— start of Material shown —

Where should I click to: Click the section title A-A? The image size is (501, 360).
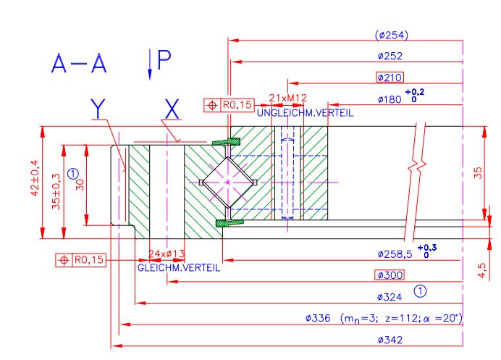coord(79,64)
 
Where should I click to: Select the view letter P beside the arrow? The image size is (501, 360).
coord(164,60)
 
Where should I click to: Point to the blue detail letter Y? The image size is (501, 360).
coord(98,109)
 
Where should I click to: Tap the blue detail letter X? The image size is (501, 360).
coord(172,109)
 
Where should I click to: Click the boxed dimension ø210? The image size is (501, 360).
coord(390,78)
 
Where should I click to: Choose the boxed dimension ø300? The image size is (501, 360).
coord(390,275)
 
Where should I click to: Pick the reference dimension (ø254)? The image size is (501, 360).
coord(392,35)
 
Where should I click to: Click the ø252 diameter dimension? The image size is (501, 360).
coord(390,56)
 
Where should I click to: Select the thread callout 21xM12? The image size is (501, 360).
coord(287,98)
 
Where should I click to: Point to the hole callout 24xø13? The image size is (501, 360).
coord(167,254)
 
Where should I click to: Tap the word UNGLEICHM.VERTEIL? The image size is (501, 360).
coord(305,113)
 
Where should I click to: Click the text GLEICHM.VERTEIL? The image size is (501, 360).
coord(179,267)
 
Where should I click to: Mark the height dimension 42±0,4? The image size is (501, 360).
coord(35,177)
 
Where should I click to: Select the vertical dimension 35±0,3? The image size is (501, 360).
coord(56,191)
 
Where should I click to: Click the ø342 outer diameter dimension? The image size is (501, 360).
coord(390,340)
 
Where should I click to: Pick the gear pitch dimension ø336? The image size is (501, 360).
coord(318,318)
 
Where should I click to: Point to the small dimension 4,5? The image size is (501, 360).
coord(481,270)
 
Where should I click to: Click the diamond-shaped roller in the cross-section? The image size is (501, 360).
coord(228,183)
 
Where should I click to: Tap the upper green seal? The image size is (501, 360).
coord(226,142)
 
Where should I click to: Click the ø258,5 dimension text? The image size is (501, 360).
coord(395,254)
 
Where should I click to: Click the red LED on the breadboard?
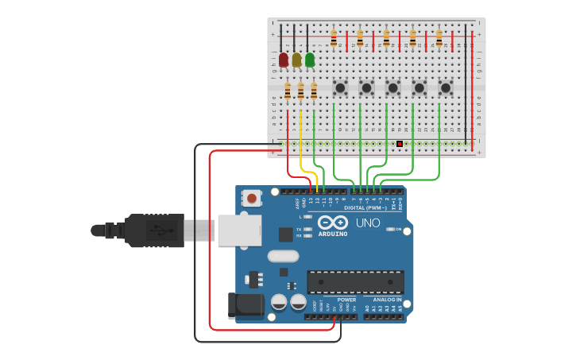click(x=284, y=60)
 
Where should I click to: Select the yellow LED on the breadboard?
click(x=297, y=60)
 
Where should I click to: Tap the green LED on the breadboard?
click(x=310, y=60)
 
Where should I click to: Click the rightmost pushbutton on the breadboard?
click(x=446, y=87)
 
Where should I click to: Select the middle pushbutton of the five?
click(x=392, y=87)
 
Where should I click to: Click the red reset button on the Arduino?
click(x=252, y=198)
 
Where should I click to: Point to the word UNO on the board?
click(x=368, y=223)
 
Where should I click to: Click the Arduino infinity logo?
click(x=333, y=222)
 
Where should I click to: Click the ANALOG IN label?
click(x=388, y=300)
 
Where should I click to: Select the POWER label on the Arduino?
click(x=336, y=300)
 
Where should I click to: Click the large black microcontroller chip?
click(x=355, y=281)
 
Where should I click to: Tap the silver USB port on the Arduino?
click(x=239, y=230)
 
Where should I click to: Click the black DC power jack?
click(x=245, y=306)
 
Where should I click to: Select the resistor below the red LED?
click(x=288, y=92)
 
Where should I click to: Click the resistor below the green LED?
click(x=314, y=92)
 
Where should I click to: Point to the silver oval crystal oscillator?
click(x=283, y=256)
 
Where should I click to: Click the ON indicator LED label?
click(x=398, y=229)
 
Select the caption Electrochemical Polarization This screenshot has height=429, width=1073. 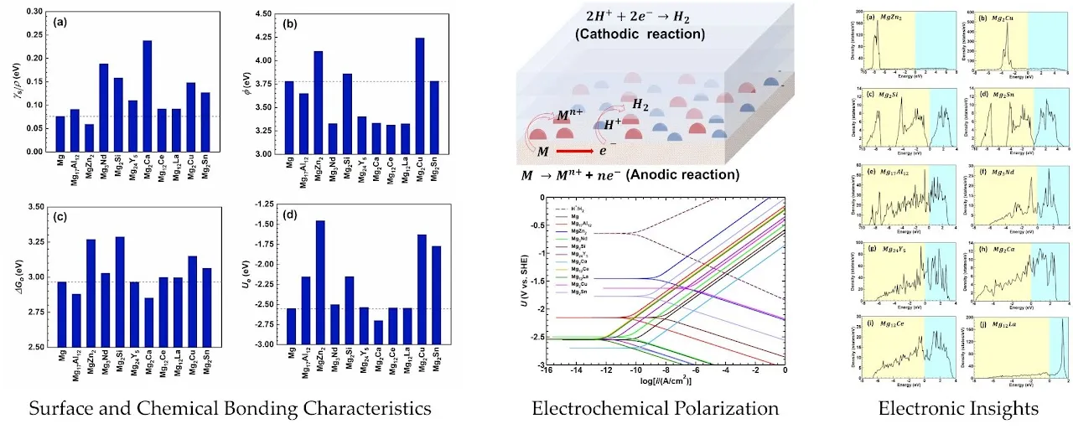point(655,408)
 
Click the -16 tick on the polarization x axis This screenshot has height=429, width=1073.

— end of Material shown —

| Problem description |
Reproduce verbatim the items between the line containing "Where should I click to: Click the ø252" and the line containing "coord(228,183)", inclusive. Output those lines only, unchanged.

| Correct result |
Where should I click to: Click the ø252 diameter dimension? The image size is (501, 360).
coord(390,56)
 
Where should I click to: Select the thread callout 21xM12? The image size is (501, 360).
coord(287,98)
 
Where should I click to: Point to the hole callout 24xø13? The image size is (501, 360).
coord(167,254)
 
Where should I click to: Tap the word UNGLEICHM.VERTEIL? The image size is (501, 360).
coord(305,113)
 
Where should I click to: Click the text GLEICHM.VERTEIL? The image size is (501, 360).
coord(179,267)
 
Where should I click to: Mark the height dimension 42±0,4? The image size is (501, 360).
coord(35,177)
 
Where should I click to: Select the vertical dimension 35±0,3? The image size is (501, 360).
coord(56,191)
 
Where should I click to: Click the ø342 outer diameter dimension? The image size is (501, 360).
coord(390,340)
 
Where should I click to: Pick the gear pitch dimension ø336? The image size is (501, 360).
coord(318,318)
 
Where should I click to: Point to the small dimension 4,5? The image size is (501, 360).
coord(481,270)
 
Where should I click to: Click the diamond-shaped roller in the cross-section? The image size is (501, 360).
coord(228,183)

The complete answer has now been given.